▸ PAGE EXCERPT
- Born: Tinarie van Wyk 17 December 1980 (age 45) Johannesburg, South Africa
- Occupation: Actress
- Years active: 2000–present

= Tinarie van Wyk-Loots =

South African actress

Tinarie van Wyk-Loots (born 17 December 1980 in Johannesburg, South Africa) is an actress known for her roles in H. G. Wells' War of the Worlds and Mojave Phone Booth.

She has acted a lot in the theatre. In 2018 she directed her first play Swerfgoed by Bauke Snyman in Afrikaans in Cape Town.

▸ WHAT IS NEEDED
Rewrite the passage from the page on Tinarie van Wyk-Loots, starting at "South African actress" and ending at "in Cape Town.", with "theater" substituted for "theatre".

▸ DATA PROVIDED

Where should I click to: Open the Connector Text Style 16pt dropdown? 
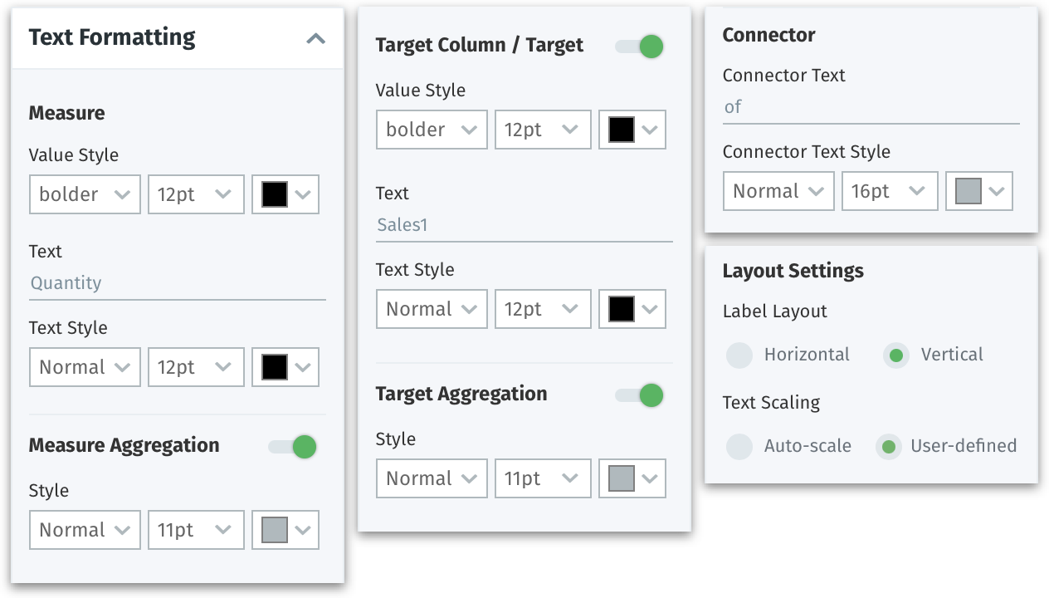point(890,190)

▸ REPLY
South African actress

Tinarie van Wyk-Loots (born 17 December 1980 in Johannesburg, South Africa) is an actress known for her roles in H. G. Wells' War of the Worlds and Mojave Phone Booth.

She has acted a lot in the theater. In 2018 she directed her first play Swerfgoed by Bauke Snyman in Afrikaans in Cape Town.